### YOUR GOAL
Format the lines from the line with "Task: Tap the charging battery icon" to the line with "The height and" as a numbered list, skipping any blank lines and omitting the pictures.

### EXERCISE MATERIALS
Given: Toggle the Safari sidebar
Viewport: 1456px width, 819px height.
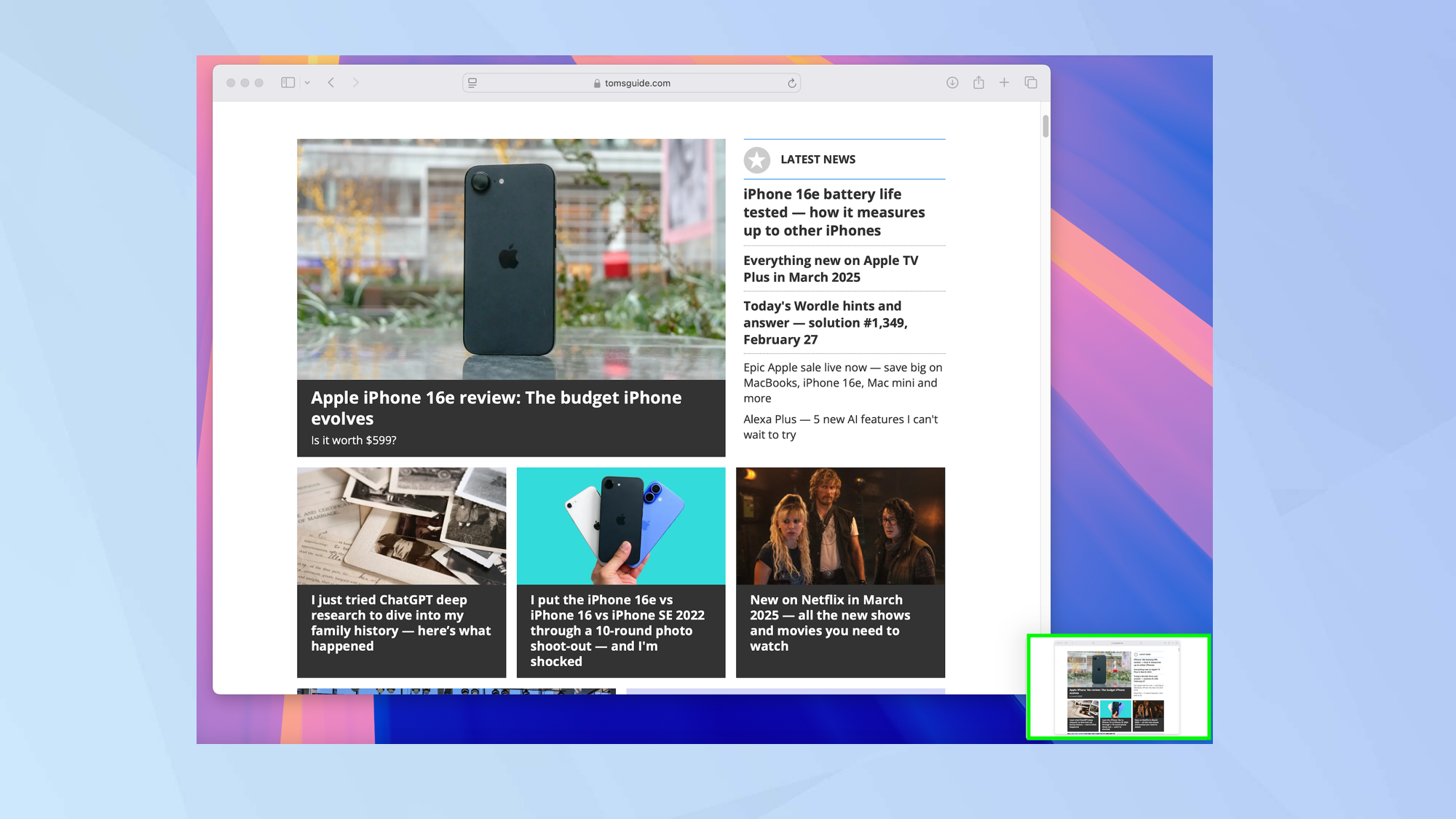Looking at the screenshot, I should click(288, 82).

---

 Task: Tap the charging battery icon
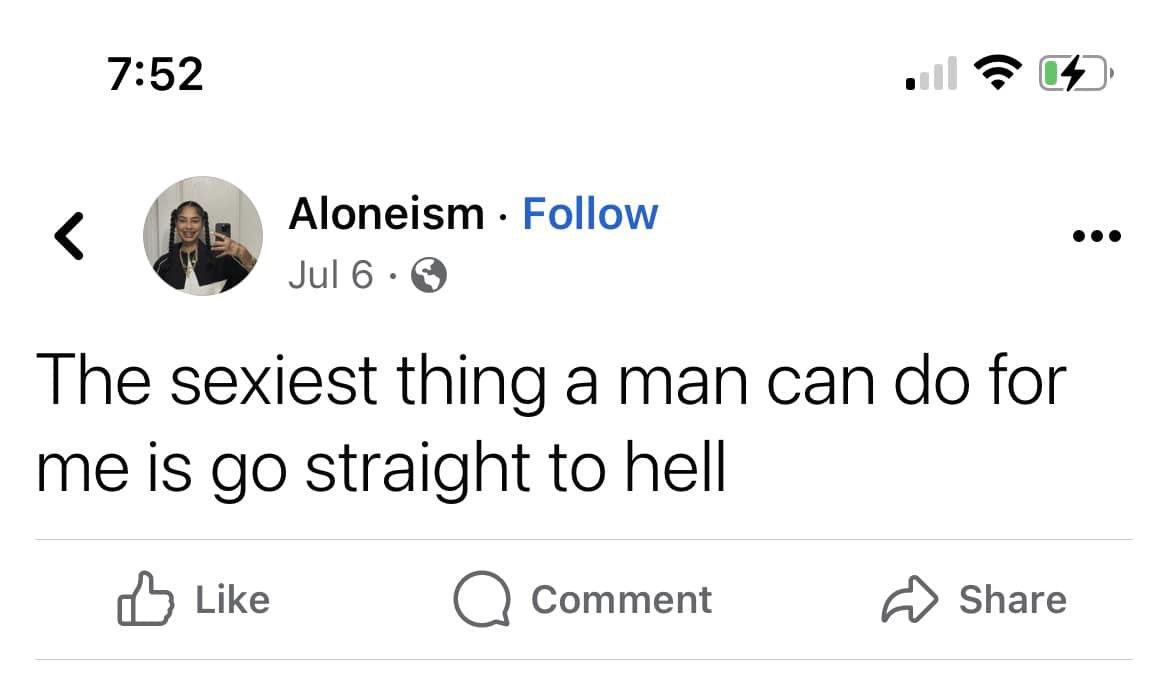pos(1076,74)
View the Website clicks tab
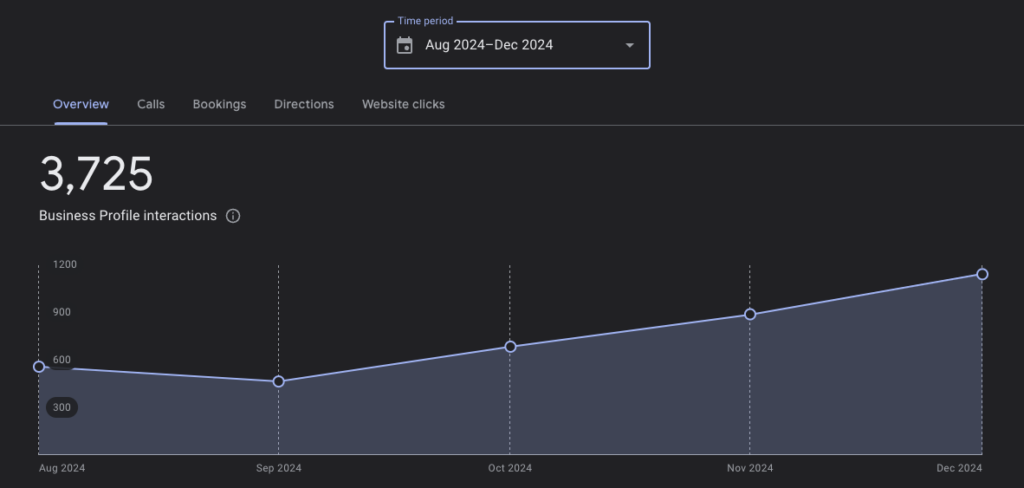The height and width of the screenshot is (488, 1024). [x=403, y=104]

### PROBLEM SOLUTION
1.  Task: Tap the charging battery icon
2. pos(1076,74)
3. View the Website clicks tab
4. The height and width of the screenshot is (488, 1024). [x=403, y=104]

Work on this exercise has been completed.